=== ASSIGNED TASK ===
Word for word, restate all the records; images are not part of the copy.

(Dataset entries)

■ ■ ■ ■ ■ ■ ■

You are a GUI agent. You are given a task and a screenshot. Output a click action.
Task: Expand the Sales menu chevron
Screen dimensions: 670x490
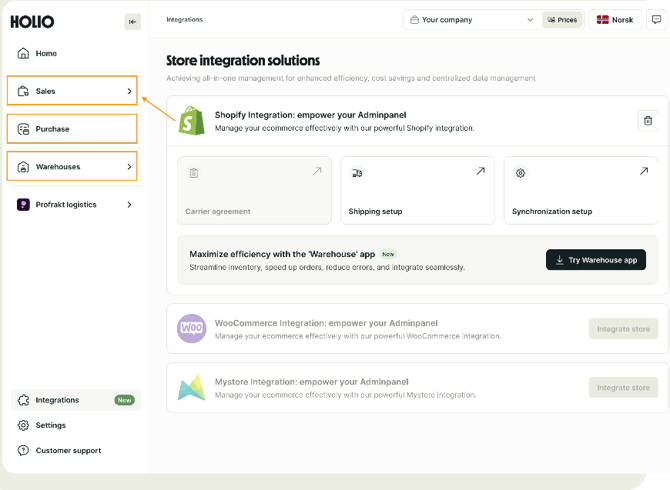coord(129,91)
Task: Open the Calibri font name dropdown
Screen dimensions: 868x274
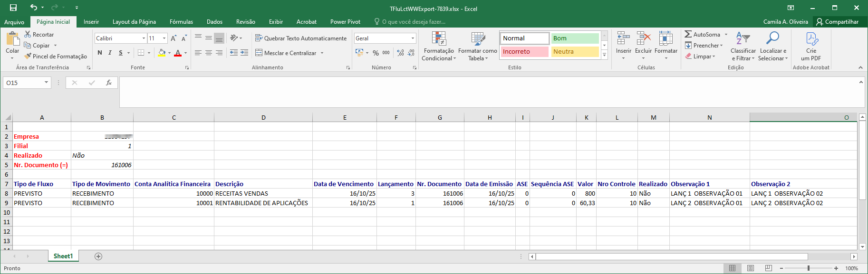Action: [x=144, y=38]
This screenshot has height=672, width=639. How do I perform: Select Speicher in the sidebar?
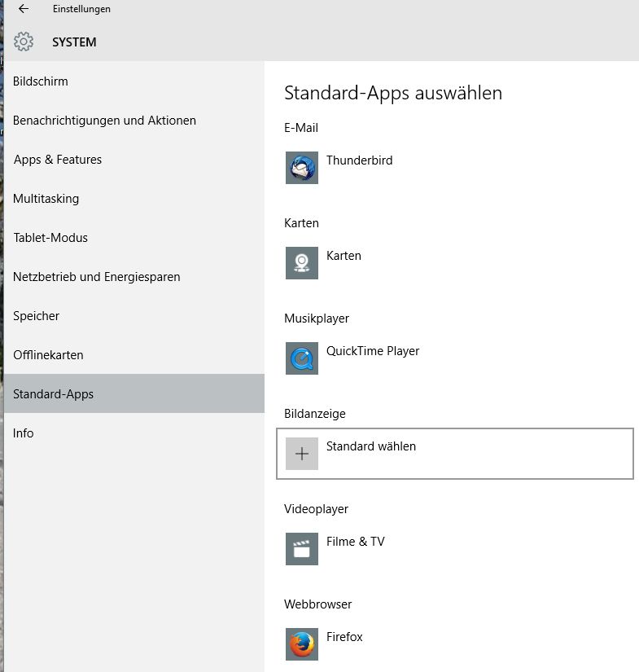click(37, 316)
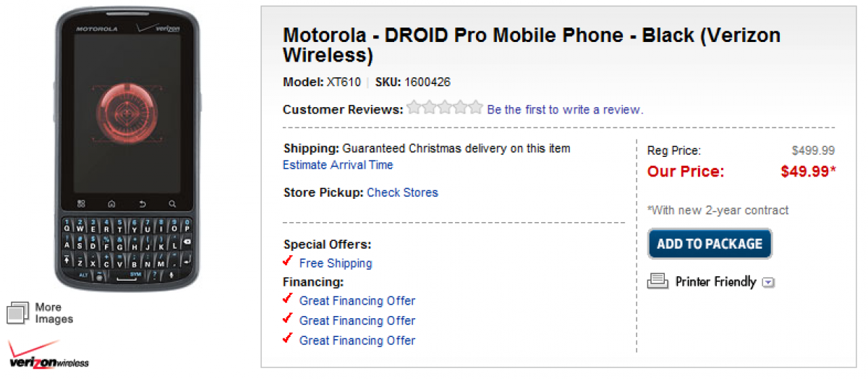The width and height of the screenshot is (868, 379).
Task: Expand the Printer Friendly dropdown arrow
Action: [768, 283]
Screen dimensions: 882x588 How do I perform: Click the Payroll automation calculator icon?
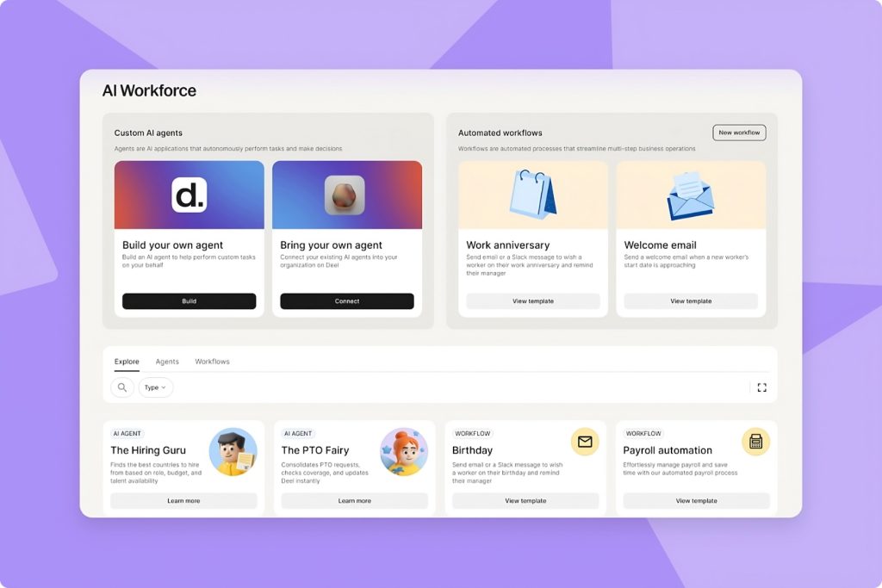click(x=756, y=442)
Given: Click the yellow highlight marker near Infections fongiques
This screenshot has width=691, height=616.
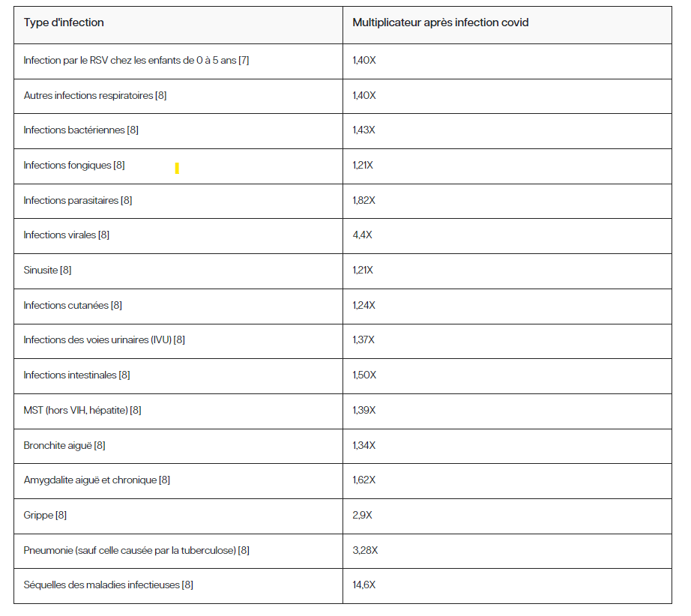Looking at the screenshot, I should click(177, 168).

■ ■ ■ ■ ■ ■ ■

=== TASK OUTPUT ===
You are a GUI agent. You are given a task and a screenshot. Output a click action.
Task: Expand the Sales menu chevron
Screen dimensions: 670x490
coord(129,91)
Task: Open the Calibri font name dropdown
Screen dimensions: 868x274
Action: [x=144, y=38]
This screenshot has height=672, width=639. How do I perform: Select Speicher in the sidebar?
click(37, 316)
The width and height of the screenshot is (868, 379).
Task: Expand the Printer Friendly dropdown arrow
Action: [768, 283]
Screen dimensions: 882x588 How do I perform: Click the Payroll automation calculator icon?
click(x=756, y=442)
Given: Click the yellow highlight marker near Infections fongiques
This screenshot has width=691, height=616.
Looking at the screenshot, I should click(177, 168).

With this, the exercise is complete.